Note: MySQL can be installed and configured by the click of a button, if you are using the Web Platform Installer and select to install WordPress.
The learning resources
The quickest way to get started is to watch some of the DimeCasts.Net web casts. I recommend to start with the Nant ones, if you are new to build automation and build scripts. They tie straight into the screen casts that talk about TeamCity.
Note: There are many great 10 minute screencasts about .NET development on their site. Here is a link to their archive.
Building a Nant Script -- Part 1: Setting up the script
Building a Nant Script -- Part 2: Adding NUnit tests
Building a Nant Script -- Part 3: Adding Code Coverage w/ NCover
Building a Nant Script -- Part 4: Running SQL Scripts w/ SqlCmd
Building a Nant Script -- Part 4: Adding fxCop to your build script
Creating Custom Functions w/ NAnt
Building a NAnt script - Part 5: Adding MSTest results to your build scripts
Learning Nant: Creating Token Driving Configuration Files
Introduction to NDepend, adding NDepend to your Nant Script
Setting up Continuous Integration for your Application with Team City
There is a book about continuous integration with .NET. It is a little big sparse for my taste. It tries to cover too many CI products and only scratches the surface on each.
The title of the book is: Continuous Integration in .NET
The TreeSurgeon CodePlex project comes with a nice set of blog posts that describe some basic build automation concepts.

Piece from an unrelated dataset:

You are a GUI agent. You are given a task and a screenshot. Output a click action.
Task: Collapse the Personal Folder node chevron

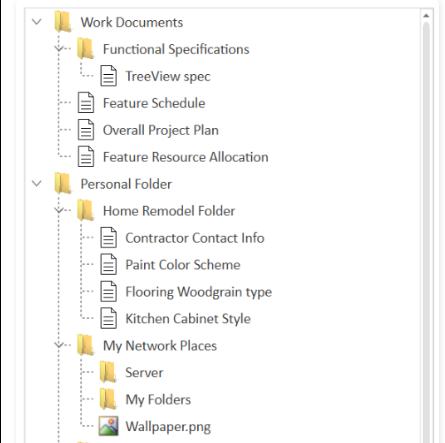click(x=36, y=183)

And of course there is the TeamCity documentation.
The pilot deployment
To get familiar with TeamCity, I am setting up a little sandbox environment. I am using the xmlrpc.net open source project, that is hosted by a subversion server in the cloud. I downloaded and installed TeamCity 6.5 on a Windows 2008 R2 server. This machine also has MySQL installed. I configured TeamCity to use MySQL as database server. I am also using the same machine as a build agent. I have Nant and NUnit installed. Besides that I am using NCover and FxCop to do some code analysis.
My development machine has Visual Studio 2010 SP1, ReSharper 5 and VisualSVN installed.
Note: I am planning on writing a few follow up blog posts that will report about my experience with this setup. Stay tuned. I am already working on one that describes how to switch the TeamCity database to MySQL.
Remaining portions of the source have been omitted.